DESCRIPTION OF THE TASK ▸ Resume the guide on model artifacts and versioning, starting right after its final line.

SUPPLIED PASSAGE ▸

Model Artifacts & Versioning

Advanced model versioning patterns, automated deployment workflows, and integration with production systems.


Overview

This guide covers:

  • Versioning strategies for different ML workflows

  • Automated deployment on approval

  • Model artifact management

  • Production deployment patterns

  • Governance through Model Hub


Versioning Strategies

Development vs. Production Versions

Use tags and states to separate development from production:

# Development/experiment version
metadata = {
    "model.pkl": {
        "valohai.model-versions": [{
            "model_uri": "model://churn-model/",
            "model_version_tags": ["experiment", "feature-test", "dev"],
            "model_release_note": "Testing new feature engineering"
        }],
        "experiment_id": "exp-042",
        "status": "experimental"
    }
}

# Production candidate version
metadata = {
    "model.pkl": {
        "valohai.model-versions": [{
            "model_uri": "model://churn-model/",
            "model_version_tags": ["production-candidate", "validated"],
            "model_release_note": "Ready for staging deployment - passed all quality gates"
        }],
        "validation_passed": True,
        "quality_score": 0.95
    }
}

Workflow:

  1. Create development versions with experiment tag (stay in Pending)

  2. Best experiment → Retag as production-candidate

  3. Validate → Approve

  4. Deploy to production


Semantic Versioning Pattern

Organize versions with semantic meaning:

# Major version: Model architecture change
metadata = {
    "model.pkl": {
        "valohai.model-versions": [{
            "model_uri": "model://recommendation/",
            "model_version_tags": ["v2.0.0", "architecture-change", "transformer"],
            "model_release_note": "Major update: Switch from collaborative filtering to transformer-based model"
        }],
        "architecture": "transformer",
        "major_version": 2
    }
}

# Minor version: Feature improvements
metadata = {
    "model.pkl": {
        "valohai.model-versions": [{
            "model_uri": "model://recommendation/",
            "model_version_tags": ["v2.1.0", "feature-update"],
            "model_release_note": "Added user engagement features, improved accuracy by 3%"
        }],
        "architecture": "transformer",
        "major_version": 2,
        "minor_version": 1
    }
}

# Patch version: Bug fixes or retraining
metadata = {
    "model.pkl": {
        "valohai.model-versions": [{
            "model_uri": "model://recommendation/",
            "model_version_tags": ["v2.1.1", "retrain", "patch"],
            "model_release_note": "Retrained on updated data - same architecture"
        }],
        "architecture": "transformer",
        "major_version": 2,
        "minor_version": 1,
        "patch_version": 1
    }
}

Environment-Specific Versions

Maintain separate version tracks for different environments:

# Staging version
metadata = {
    "model.pkl": {
        "valohai.model-versions": [{
            "model_uri": "model://fraud-detection/",
            "model_version_tags": ["staging", "2024-q1"],
            "model_release_note": "Deployed to staging for validation"

SOURCE DATA ▸
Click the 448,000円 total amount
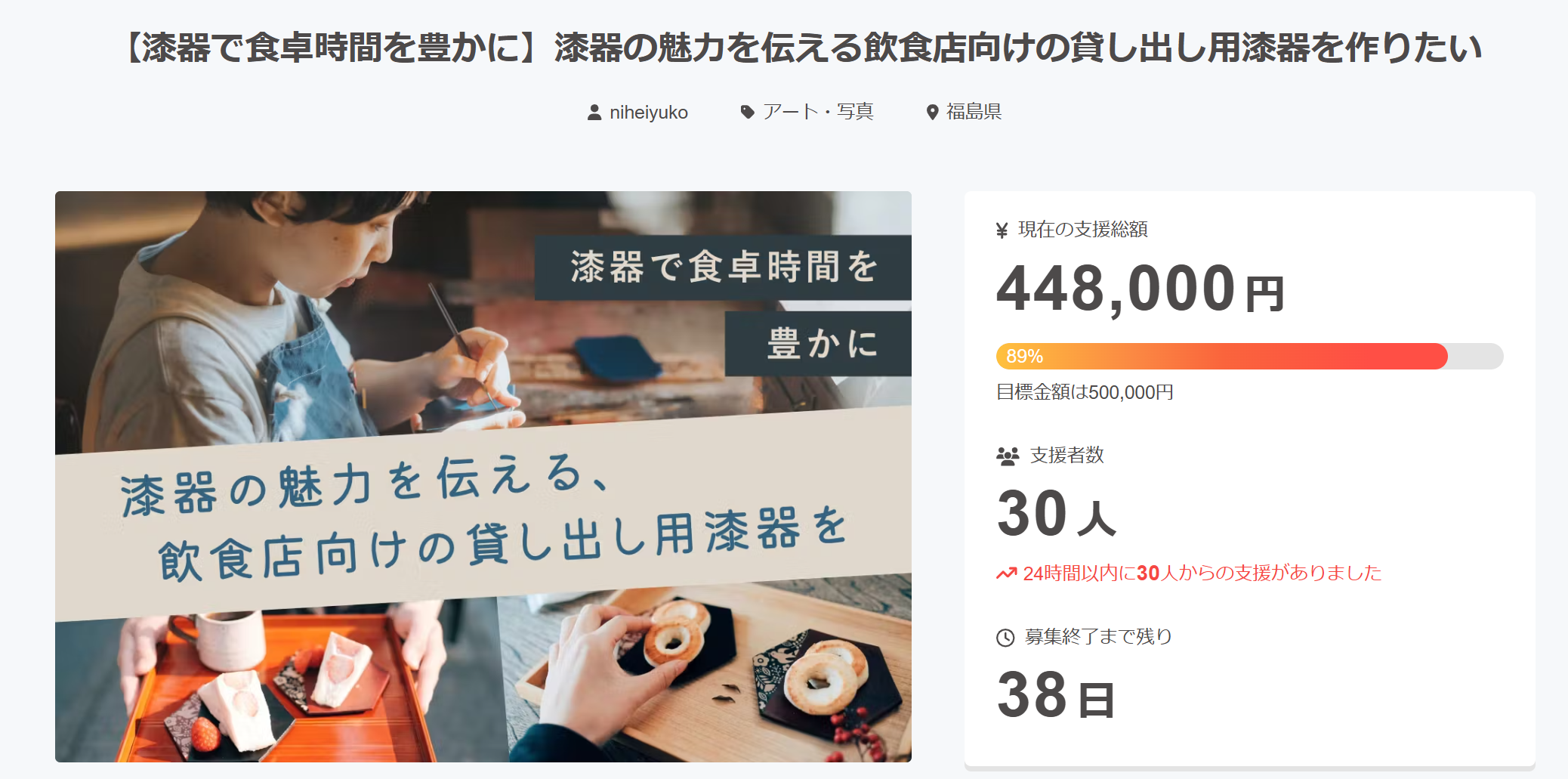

FINAL RESULT ▸
        }],
        "environment": "staging",
        "deployment_date": "2024-01-15"
    }
}

# Production version (after staging validation)
metadata = {
    "model.pkl": {
        "valohai.model-versions": [{
            "model_uri": "model://fraud-detection/",
            "model_version_tags": ["production", "2024-q1", "validated"],
            "model_release_note": "Promoted from staging after 2 weeks validation"
        }],
        "environment": "production",
        "deployment_date": "2024-01-29",
        "staging_metrics": {"false_positive_rate": 0.02}
    }
}

Model Artifact Management

Multi-File Model Packages

Package models with all required artifacts:

import pickle
import json

# Save model components
model.save('/valohai/outputs/model.h5')

with open('/valohai/outputs/tokenizer.pkl', 'wb') as f:
    pickle.dump(tokenizer, f)

with open('/valohai/outputs/label_encoder.pkl', 'wb') as f:
    pickle.dump(label_encoder, f)

with open('/valohai/outputs/config.json', 'w') as f:
    json.dump({
        'vocab_size': 10000,
        'embedding_dim': 128,
        'max_sequence_length': 512
    }, f)

# Add all files to model version
metadata = {
    "model.h5": {
        "valohai.model-versions": ["model://text-classifier/"]
    },
    "tokenizer.pkl": {
        "valohai.model-versions": ["model://text-classifier/"]
    },
    "label_encoder.pkl": {
        "valohai.model-versions": ["model://text-classifier/"]
    },
    "config.json": {
        "valohai.model-versions": ["model://text-classifier/"]
    }
}

Deployment: All files download together:

# Load complete model package
model = load_model('/valohai/inputs/model/model.h5')
tokenizer = pickle.load(open('/valohai/inputs/model/tokenizer.pkl', 'rb'))
label_encoder = pickle.load(open('/valohai/inputs/model/label_encoder.pkl', 'rb'))
config = json.load(open('/valohai/inputs/model/config.json'))

Framework-Specific Artifacts

TensorFlow/Keras:

import tensorflow as tf

# Save in multiple formats
model.save('/valohai/outputs/model.h5')  # HDF5 format

# Save weights only
model.save_weights('/valohai/outputs/model_weights.h5')

# Add all to model version
metadata = {
    "model.h5": {"valohai.model-versions": ["model://image-classifier/"]},
    "model_weights.h5": {"valohai.model-versions": ["model://image-classifier/"]}
}

PyTorch:

import torch

# Save complete model
torch.save(model, '/valohai/outputs/model_full.pth')

# Save state dict (recommended)
torch.save(model.state_dict(), '/valohai/outputs/model_state.pth')

# Save checkpoint with optimizer state
torch.save({
    'epoch': epoch,
    'model_state_dict': model.state_dict(),
    'optimizer_state_dict': optimizer.state_dict(),
    'loss': loss,
}, '/valohai/outputs/checkpoint.pth')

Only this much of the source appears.